Please copy every line of the listing below word for word, leaving out the pictures.

━━━ ROWS

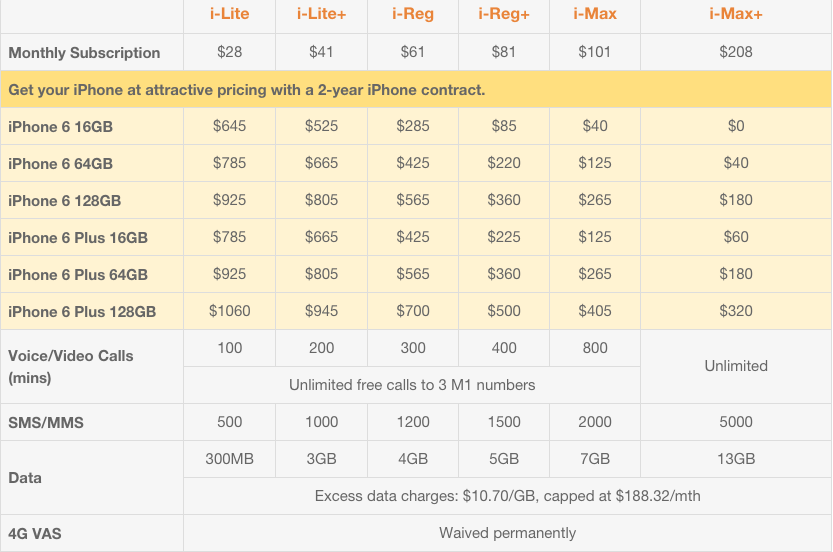Click the 2-year iPhone contract banner text
833x552 pixels.
click(x=247, y=90)
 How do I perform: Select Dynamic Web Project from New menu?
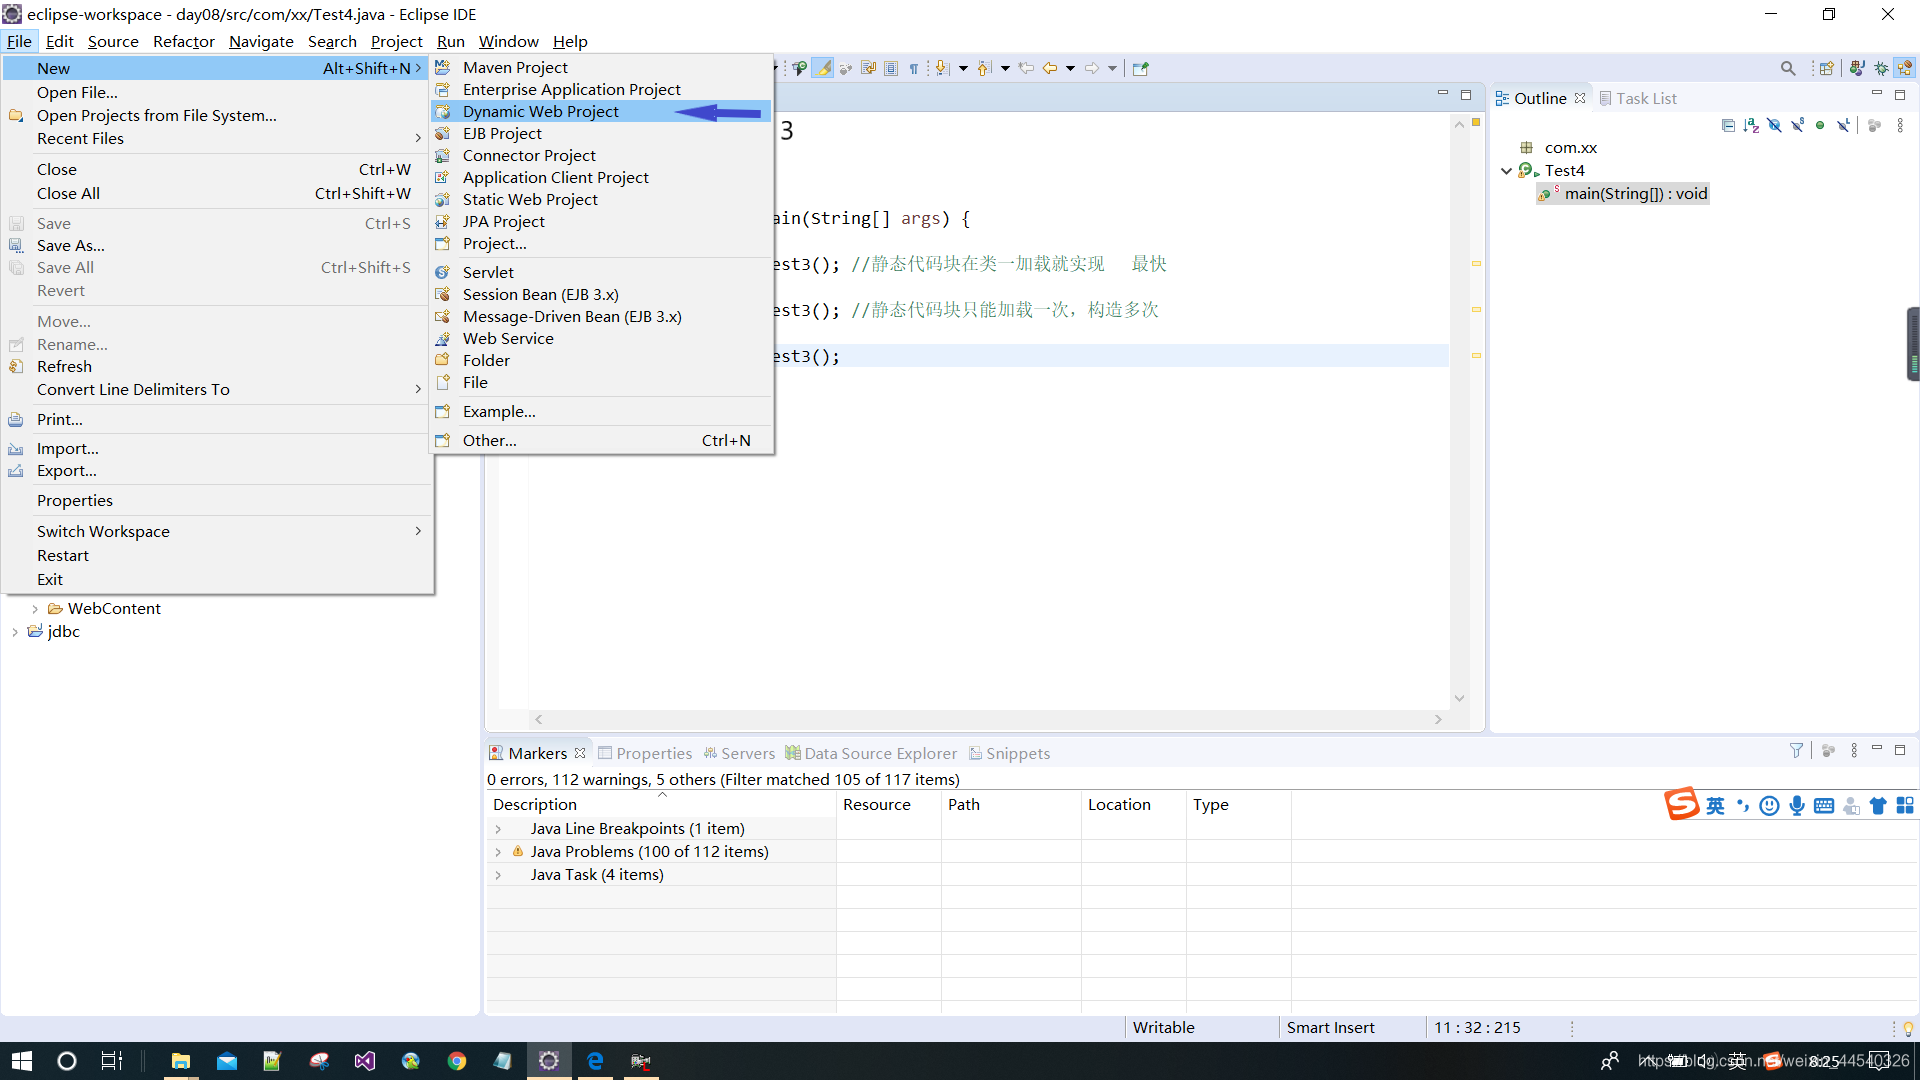(x=540, y=111)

━━━━━━

=== TASK ANSWER ===
Click the 2-year iPhone contract banner text
833x552 pixels.
click(x=247, y=90)
 How do I perform: Select Dynamic Web Project from New menu?
(x=540, y=111)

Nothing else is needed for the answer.